16/02/2010 19.12.41
Gela-Siracusa, gara d'emozioni
E' mancata solo la vittoria, che peraltro il Gela avrebbe ampiamente meritato per quanto fatto vedere in campo nell'arco dei 90 minuti di gioco: il derby con il Siracusa ha regalato solo emozioni e tanta soddisfazione. Una giornata di sano e civilissimo sport, con due tifoserie che hanno rinserrato un rapporto di amicizia e simpatia che dura oramai da parecchi anni. Dalla gradinata, dov'erano sistemati i tifosi aretusei, è stato subito issato uno striscione con la scritta "Ciao Gela!". La risposta della curva "Angelo Boscaglia", che aveva dato spettacolo sin dall'inizio con il grandissimo ed apprezzato lenzuolo con scritto "Ti Amo", in perfetto stile San Valentino, è stato il lungo striscione che riportava la data del derby di andata ed il ringraziamento alla "Curva Anna" per l'ospitalità ricevuta a Palazzolo Acreide dai tifosi gelesi. E poi, applausi sinceri da un settore all'altro ogni qual volta partiva un coro amichevole o, comunque, condiviso come quelli di sfottò nei confronti delle tifoserie ritenute "antipatiche" sia dai sostenitori gelesi che da quelli siracusani.
La partita è stata evidentemente falsata da un fondocampo al limite dell'ignobile. Troppo pesante il rettangolo di gioco del "Vincenzo Presti" per potere permettere a squadre tecniche come il Gela di giocare come la compagine biancazzurra è capace. Ai punti, è stato ribadito da tutti anche dallo stesso allenatore ospite Sonzogni, avrebbe meritato il successo il Gela. E non solo per il clamoroso palo colpito da La Porta o per le nitide occasioni da gol capitate allo stesso La Porta o a Cruciani, ma anche e soprattutto per la mole di gioco prodotta dalla formazione di Nicola Provenza. Indicativo, a tal proposito, l'atteggiamento avuto dal Siracusa e dal suo tecnico nella seconda parte del derby, quando gli azzurri aretusei si sono disposti in campo con il chiaro intento di chiudere la contesa con il pareggio in mano. Cosa che è riuscita a capitan De Pascale e compagni grazie anche alle strepitose parate del portiere Siringo, che a più riprese si è opposto alle conclusioni degli avanti gelesi. Alla fine il pareggio, a seguito anche del mancato successo casalingo del Brindisi, nel derby con il Monopoli, non ha cambiato di una virgola la situazione di classifica delle due cugine siciliane, che restano ancorate in zona play-off.

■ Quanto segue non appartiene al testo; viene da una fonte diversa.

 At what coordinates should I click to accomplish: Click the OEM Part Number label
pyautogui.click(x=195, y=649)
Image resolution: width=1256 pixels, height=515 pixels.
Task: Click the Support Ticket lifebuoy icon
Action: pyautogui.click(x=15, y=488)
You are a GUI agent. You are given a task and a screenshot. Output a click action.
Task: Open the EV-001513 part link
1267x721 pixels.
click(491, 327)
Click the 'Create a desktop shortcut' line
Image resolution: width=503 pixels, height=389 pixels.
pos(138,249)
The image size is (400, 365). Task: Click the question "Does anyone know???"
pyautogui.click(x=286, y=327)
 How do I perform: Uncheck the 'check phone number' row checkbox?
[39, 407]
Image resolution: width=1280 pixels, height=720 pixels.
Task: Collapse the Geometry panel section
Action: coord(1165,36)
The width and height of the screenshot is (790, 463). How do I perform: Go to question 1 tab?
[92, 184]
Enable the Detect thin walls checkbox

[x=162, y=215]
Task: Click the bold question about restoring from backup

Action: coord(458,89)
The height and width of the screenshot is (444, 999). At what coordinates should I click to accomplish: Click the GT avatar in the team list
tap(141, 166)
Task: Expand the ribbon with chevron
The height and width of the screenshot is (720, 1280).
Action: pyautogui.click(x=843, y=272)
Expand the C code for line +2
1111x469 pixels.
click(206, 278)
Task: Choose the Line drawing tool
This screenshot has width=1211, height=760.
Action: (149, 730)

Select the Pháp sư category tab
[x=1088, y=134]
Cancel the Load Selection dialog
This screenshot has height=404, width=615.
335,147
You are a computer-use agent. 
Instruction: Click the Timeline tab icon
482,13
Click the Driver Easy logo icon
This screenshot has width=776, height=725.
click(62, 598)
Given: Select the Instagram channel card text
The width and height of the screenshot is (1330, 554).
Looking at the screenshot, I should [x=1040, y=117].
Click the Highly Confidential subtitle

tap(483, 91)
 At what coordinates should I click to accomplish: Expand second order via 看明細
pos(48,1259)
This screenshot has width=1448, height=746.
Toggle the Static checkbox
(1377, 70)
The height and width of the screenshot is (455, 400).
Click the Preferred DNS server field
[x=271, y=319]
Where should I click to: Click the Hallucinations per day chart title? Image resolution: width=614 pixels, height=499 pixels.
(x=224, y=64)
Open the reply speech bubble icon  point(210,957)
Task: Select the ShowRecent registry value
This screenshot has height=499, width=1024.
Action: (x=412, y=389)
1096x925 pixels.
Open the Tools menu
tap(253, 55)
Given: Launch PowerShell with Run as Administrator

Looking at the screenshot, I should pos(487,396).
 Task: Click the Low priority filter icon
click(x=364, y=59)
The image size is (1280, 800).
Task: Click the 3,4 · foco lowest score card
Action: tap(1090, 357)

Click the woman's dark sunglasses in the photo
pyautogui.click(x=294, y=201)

Domenica prossima si prospetta per entrambe un turno casalingo. Il Gela riceverà il pericolante Vico Equense, mentre il Siracusa ospiterà proprio il Brindisi in uno scontro-diretto da "mors tua, vita mea". Gara della quale, obiettivamente, potrebbe beneficiare proprio il Gela. Ma prima, chiaramente, bisognerà fare bottino pieno contro i campani del Vico Equense. Compito ampiamente alla portata del Gela visto contro il Siracusa. Ma guai a pensare che contro i sorrentini sarà una passeggiata!